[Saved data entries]
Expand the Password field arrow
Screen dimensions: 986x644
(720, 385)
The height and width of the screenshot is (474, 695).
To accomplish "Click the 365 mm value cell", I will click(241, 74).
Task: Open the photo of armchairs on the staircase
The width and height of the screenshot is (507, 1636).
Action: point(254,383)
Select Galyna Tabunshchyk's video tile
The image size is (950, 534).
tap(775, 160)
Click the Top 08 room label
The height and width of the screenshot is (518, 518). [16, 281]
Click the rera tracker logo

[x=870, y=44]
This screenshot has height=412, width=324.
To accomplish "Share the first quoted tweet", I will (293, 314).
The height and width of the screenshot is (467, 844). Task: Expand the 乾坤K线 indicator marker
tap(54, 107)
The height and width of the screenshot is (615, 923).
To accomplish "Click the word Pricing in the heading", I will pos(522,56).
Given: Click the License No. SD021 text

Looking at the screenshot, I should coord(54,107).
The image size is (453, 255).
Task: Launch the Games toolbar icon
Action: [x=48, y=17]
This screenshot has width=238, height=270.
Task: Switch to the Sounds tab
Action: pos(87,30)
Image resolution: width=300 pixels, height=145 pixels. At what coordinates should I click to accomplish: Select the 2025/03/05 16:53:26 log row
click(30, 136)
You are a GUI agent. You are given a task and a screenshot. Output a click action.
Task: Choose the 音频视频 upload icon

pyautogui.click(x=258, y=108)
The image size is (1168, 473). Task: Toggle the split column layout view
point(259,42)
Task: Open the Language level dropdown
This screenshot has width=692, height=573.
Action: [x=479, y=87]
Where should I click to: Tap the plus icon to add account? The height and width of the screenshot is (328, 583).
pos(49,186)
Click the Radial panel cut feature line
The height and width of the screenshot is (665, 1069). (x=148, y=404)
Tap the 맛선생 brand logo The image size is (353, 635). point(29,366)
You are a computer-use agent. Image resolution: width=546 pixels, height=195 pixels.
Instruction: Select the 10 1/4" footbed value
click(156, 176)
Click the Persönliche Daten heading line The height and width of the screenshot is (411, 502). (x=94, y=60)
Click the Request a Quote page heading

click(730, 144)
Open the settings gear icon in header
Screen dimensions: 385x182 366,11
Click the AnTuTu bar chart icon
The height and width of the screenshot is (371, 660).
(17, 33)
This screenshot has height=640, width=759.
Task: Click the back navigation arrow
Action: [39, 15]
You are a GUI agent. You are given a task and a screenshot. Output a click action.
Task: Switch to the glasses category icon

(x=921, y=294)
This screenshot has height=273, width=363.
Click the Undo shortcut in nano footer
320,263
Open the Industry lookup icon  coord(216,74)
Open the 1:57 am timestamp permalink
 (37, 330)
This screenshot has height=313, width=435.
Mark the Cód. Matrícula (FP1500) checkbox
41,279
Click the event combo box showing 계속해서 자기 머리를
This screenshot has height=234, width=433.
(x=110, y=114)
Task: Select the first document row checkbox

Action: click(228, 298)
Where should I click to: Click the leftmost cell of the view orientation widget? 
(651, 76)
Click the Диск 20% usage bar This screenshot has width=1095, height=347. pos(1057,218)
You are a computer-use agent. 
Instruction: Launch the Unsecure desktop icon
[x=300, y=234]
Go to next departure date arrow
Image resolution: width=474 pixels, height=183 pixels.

» WHAT THE TASK ASKS: Copy the entries word for word.

» ANSWER FOR THE TASK:
Expand the Password field arrow
Screen dimensions: 986x644
(720, 385)
The height and width of the screenshot is (474, 695).
To accomplish "Click the 365 mm value cell", I will click(241, 74).
Task: Open the photo of armchairs on the staircase
The width and height of the screenshot is (507, 1636).
Action: point(254,383)
Select Galyna Tabunshchyk's video tile
The image size is (950, 534).
tap(775, 160)
Click the Top 08 room label
The height and width of the screenshot is (518, 518). [16, 281]
Click the rera tracker logo

[x=870, y=44]
This screenshot has height=412, width=324.
To accomplish "Share the first quoted tweet", I will (293, 314).
The height and width of the screenshot is (467, 844). Task: Expand the 乾坤K线 indicator marker
tap(54, 107)
The height and width of the screenshot is (615, 923).
To accomplish "Click the word Pricing in the heading", I will pos(522,56).
Given: Click the License No. SD021 text

Looking at the screenshot, I should coord(54,107).
The image size is (453, 255).
Task: Launch the Games toolbar icon
Action: [x=48, y=17]
This screenshot has width=238, height=270.
Task: Switch to the Sounds tab
Action: pos(87,30)
Image resolution: width=300 pixels, height=145 pixels. At what coordinates should I click to accomplish: Select the 2025/03/05 16:53:26 log row
click(30, 136)
You are a GUI agent. You are given a task and a screenshot. Output a click action.
Task: Choose the 音频视频 upload icon

pyautogui.click(x=258, y=108)
The image size is (1168, 473). Task: Toggle the split column layout view
point(259,42)
Task: Open the Language level dropdown
This screenshot has width=692, height=573.
Action: [x=479, y=87]
Where should I click to: Tap the plus icon to add account? The height and width of the screenshot is (328, 583).
pos(49,186)
Click the Radial panel cut feature line
The height and width of the screenshot is (665, 1069). (x=148, y=404)
Tap the 맛선생 brand logo The image size is (353, 635). point(29,366)
You are a computer-use agent. Image resolution: width=546 pixels, height=195 pixels.
Instruction: Select the 10 1/4" footbed value
click(156, 176)
Click the Persönliche Daten heading line The height and width of the screenshot is (411, 502). (x=94, y=60)
Click the Request a Quote page heading

click(730, 144)
Open the settings gear icon in header
Screen dimensions: 385x182 366,11
Click the AnTuTu bar chart icon
The height and width of the screenshot is (371, 660).
(17, 33)
This screenshot has height=640, width=759.
Task: Click the back navigation arrow
Action: [39, 15]
You are a GUI agent. You are given a task and a screenshot. Output a click action.
Task: Switch to the glasses category icon

(x=921, y=294)
This screenshot has height=273, width=363.
Click the Undo shortcut in nano footer
320,263
Open the Industry lookup icon  coord(216,74)
Open the 1:57 am timestamp permalink
 (37, 330)
This screenshot has height=313, width=435.
Mark the Cód. Matrícula (FP1500) checkbox
41,279
Click the event combo box showing 계속해서 자기 머리를
This screenshot has height=234, width=433.
(x=110, y=114)
Task: Select the first document row checkbox

Action: click(228, 298)
Where should I click to: Click the leftmost cell of the view orientation widget? 
(651, 76)
Click the Диск 20% usage bar This screenshot has width=1095, height=347. pos(1057,218)
You are a computer-use agent. 
Instruction: Launch the Unsecure desktop icon
[x=300, y=234]
Go to next departure date arrow
Image resolution: width=474 pixels, height=183 pixels.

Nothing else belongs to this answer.